The children claimed for both psychiatric and physical damage. The Court of Appeal by a majority (Lord Justice Stuart-Smith dissenting) allowed the children's claims to proceed but struck out the parents' claims. The reasoning in the Court of Appeal was set out very shortly y Lord Justice Stuart-Smith (with whom the other Judges agreed on this point). The reasoning depended on analysing the parents as secondary victims who failed to bring themselves within the strict rigours of the test in Alcock v Chief Constable of South Yorkshire Policeviii in that they had not actually witnessed their children being abused or been involved in the immediate aftermath.

The Claimant parents argued that either they were primary victims within the Lord Oliver classification in Alcock or they were secondary victims who were sufficiently connected to the events that they could claim. The need for proving proximity did not arise in the same way as the Alcock type cases as there was a pre-existing relationship between the parents and the local authority which had given rise to the circumstances in which injury was sustained.

On the basis that at this stage the House of Lords was only concerned with whether the claim was arguable Lord Slynn (with whom the other 4 Judges agreed) stated that:

"...the categorisation of those claiming to be included as primary or secondary victims is not as I read the cases finally closed..."

In respect of the parents potential as primary victims he stated:

".................I do not consider that any of the cases to which your Lordships have been referred conclusively shows that, if the psychiatric injury suffered by the parents flows from a feeling that they brought the abuser and the abused together or that they have a feeling of responsibility that they did not detect earlier what was happening, they are prevented from being primary victims................"

In respect of their potential as secondary victims he stated:

"I am not persuaded that in a situation like the present the parents must come across the abuser or the abused "immediately" after the sexual incident has terminated. All the incidents here happened in the period of four weeks before the parents learned of them ..."

Lord Slynn suggests that whilst a Judge might after investigation find the necessary temporal and spatial limitations not met it was not clear that he must do so. Applying the flexibility contemplated by Lord Scarman the necessary limitations might be satisfied.

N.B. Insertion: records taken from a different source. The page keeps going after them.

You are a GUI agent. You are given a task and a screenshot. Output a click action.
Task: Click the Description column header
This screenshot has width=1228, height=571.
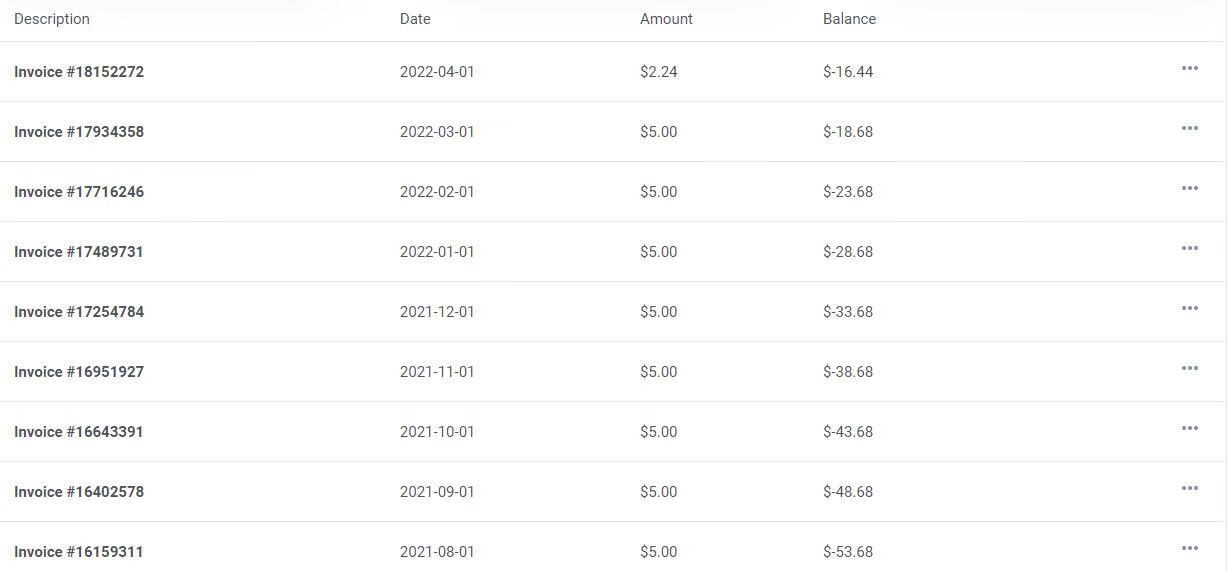[x=52, y=19]
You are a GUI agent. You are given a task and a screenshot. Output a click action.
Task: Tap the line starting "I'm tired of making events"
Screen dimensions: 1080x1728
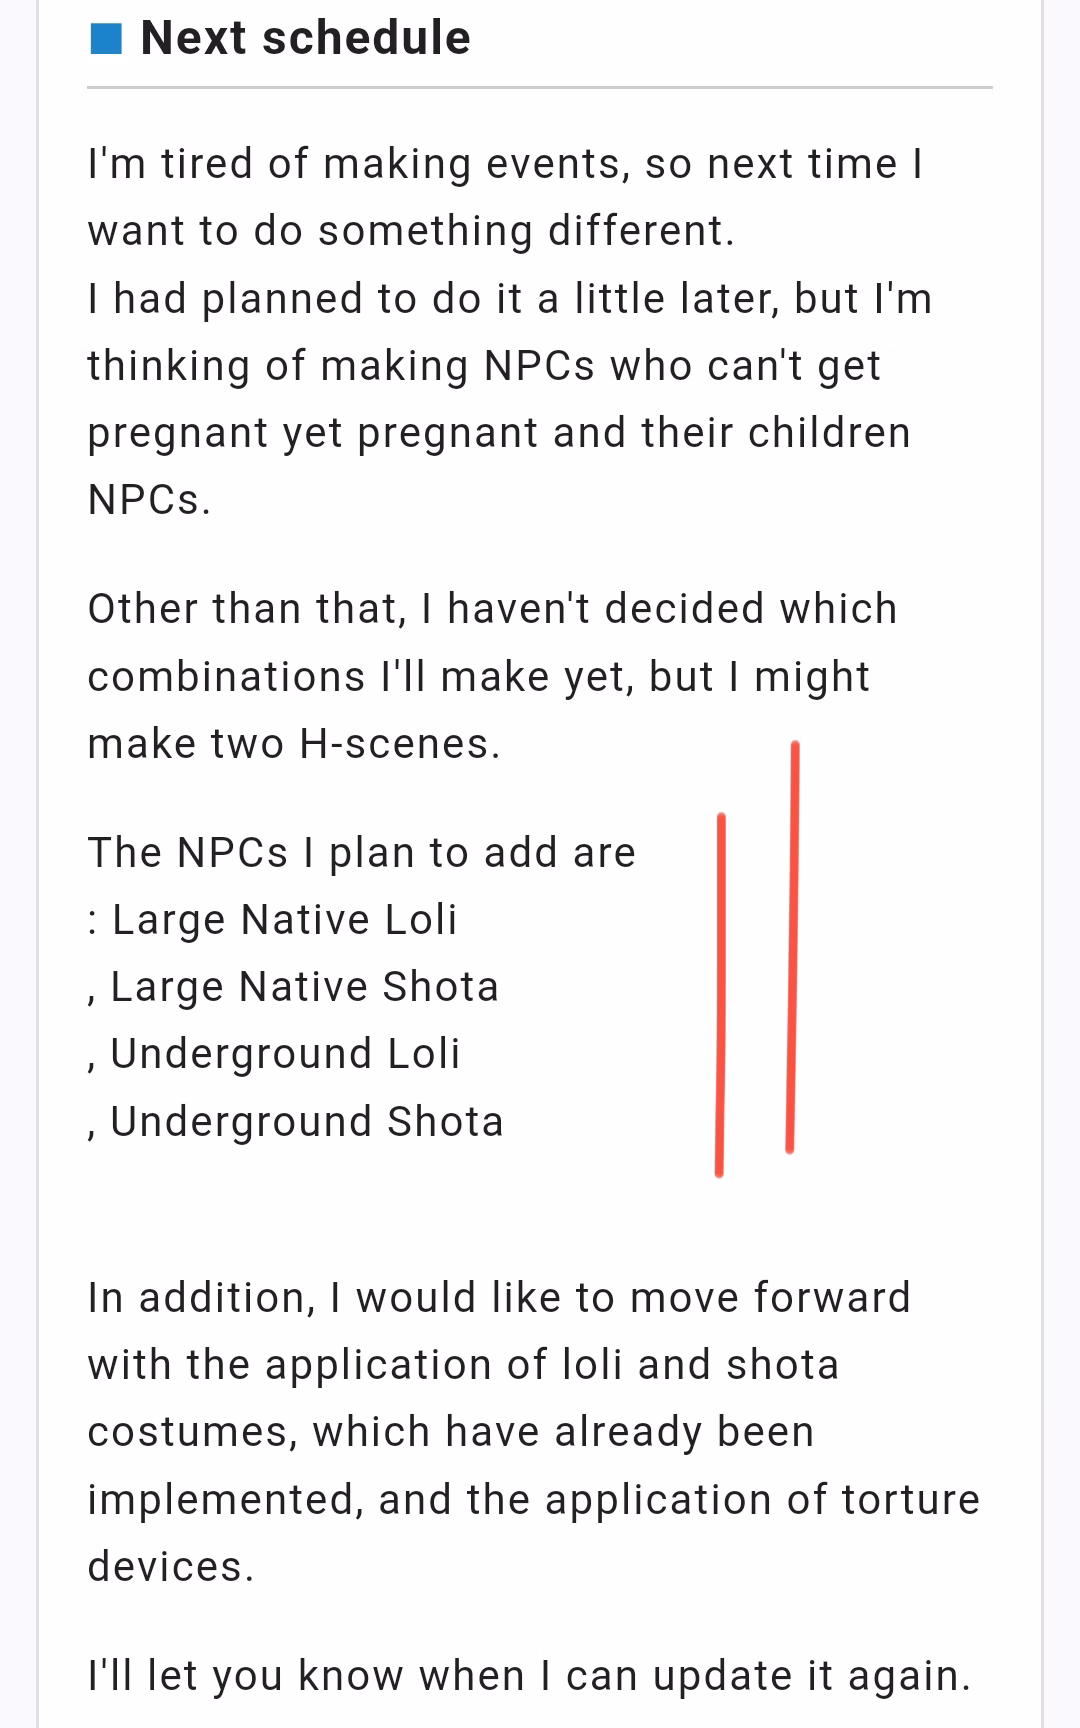pos(505,164)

The decision in W v Essex like that in S v Gloucestershire stresses the importance of actual findings in abuse cases rather than the application of blanket legal principles. Investigation of the facts is a necessary pre-requisite for establishing the parameters in cases of this type. The law is developing and there are no comparable cases from which the principles can be lifted and then applied. In the course of the next year some of these cases will finally come to trial. The application of the principles set out by the House of Lords in the strike out cases will then be tested and the boundaries of the responsibility of a local authority for social services provision be more clearly drawn.